The Eagles Sevens have competed in the Sevens World Series since its inception, and became a core team during the 2008/2009 season. They finished off their 2012/2013 campaign with magnificent Plate titles in Japan and Scotland, earning two 5th place spots as well as 6th place in England. This display meant the Eagles finished 11th overall and remained a core team for 2013/2014, ensuring that they take part in all 9 tournaments on the HSBC Sevens World Series next year.
In 2012/2013 the Series was renamed after title sponsor HSBC and broke attendance and TV viewership records. The USA leg in Las Vegas drew over 67,000 people, while the largest recorded crowd was seen at the London Sevens, totaling 113,000 over the weekend. New Zealand were superb competitors yet again, winning this year’s Series title, their 11th in 14 seasons.
The inaugural Women’s Rugby Sevens World Cup took place alongside the Men’s event in Dubai in 2009, and featured 16 teams. The Women’s Eagles lost against England, but defeated Russia and Japan in the pool stages. They then knocked out France 19-0 in the Cup Quarterfinals.
In the Semifinal they faced New Zealand in one of the most exciting matches of the tournament. The Eagles scored near the death, trailing 14-12 with time for the restart. The kickoff was brilliantly taken and the Eagles worked their way to New Zealand’s 22-meter, but were tackled out of bounds in a thrilling clash. The Women’s Eagles placed 3rd and will be looking for silverware in the 2013 edition.
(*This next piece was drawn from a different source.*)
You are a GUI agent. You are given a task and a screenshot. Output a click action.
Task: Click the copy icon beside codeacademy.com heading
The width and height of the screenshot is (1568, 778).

Christy Ringgenberg is the sole survivor from that 2009 team.
The IRB had said the 2013 Sevens World Cup would be the last one, however, following feedback from its member unions, the IRB's general assembly decided to continue with the World Cup, but moved it two years after the 2016 Olympic Games.
In fact the USA recently submitted a bid to host 2018 Sevens World Cup.
Men’s Eagles Sevens | Rugby World Cup 2013
1. Carlin Isles
2. Nick Edwards
3. Andrew Durutalo
4. Shalom Suniula
5. Zach Test
6. Matt Hawkins
7. Folau Niua
8. Jack Halalilo
9. Maka Unufe
10. Mike Palefau
11. Colin Hawley
12. Brett Thompson
Men’s Eagles Sevens | Staff
Alex Magleby (Head Coach)
Andy Katoa (Manager)
Brian Green (Athletic trainer)
Paul Goulding (Video Analyst)
Men’s Eagles Sevens | Schedule
USA vs. Georgia 8.06 AM E.T Friday June 28
USA vs. Canada 2.06 AM E.T Saturday June 29
USA vs. New Zealand 8.20 AM E.T Saturday June 29
Women’s Eagles Sevens | Rugby World Cup 2013
1. Jillion Potter
2. Kelly Griffin
3. Vanesha McGee
4. Deven Owsiany
5. Kimberly Rozier
6. Ryan Carlyle **Akalaini "Bui" Baravilala replaced due to injury
7. Victoria Folayan
8. Emilie Bydwell
9. Irene Gardner
10. Christine Ringgenberg
11. Nathalie Marchino
12. Kathryn "KJ" Johnson
Women’s Eagles Sevens | Staff
Ric Suggitt (Head Coach)
JoAnne Kos (Assistant Coach/Team Manager)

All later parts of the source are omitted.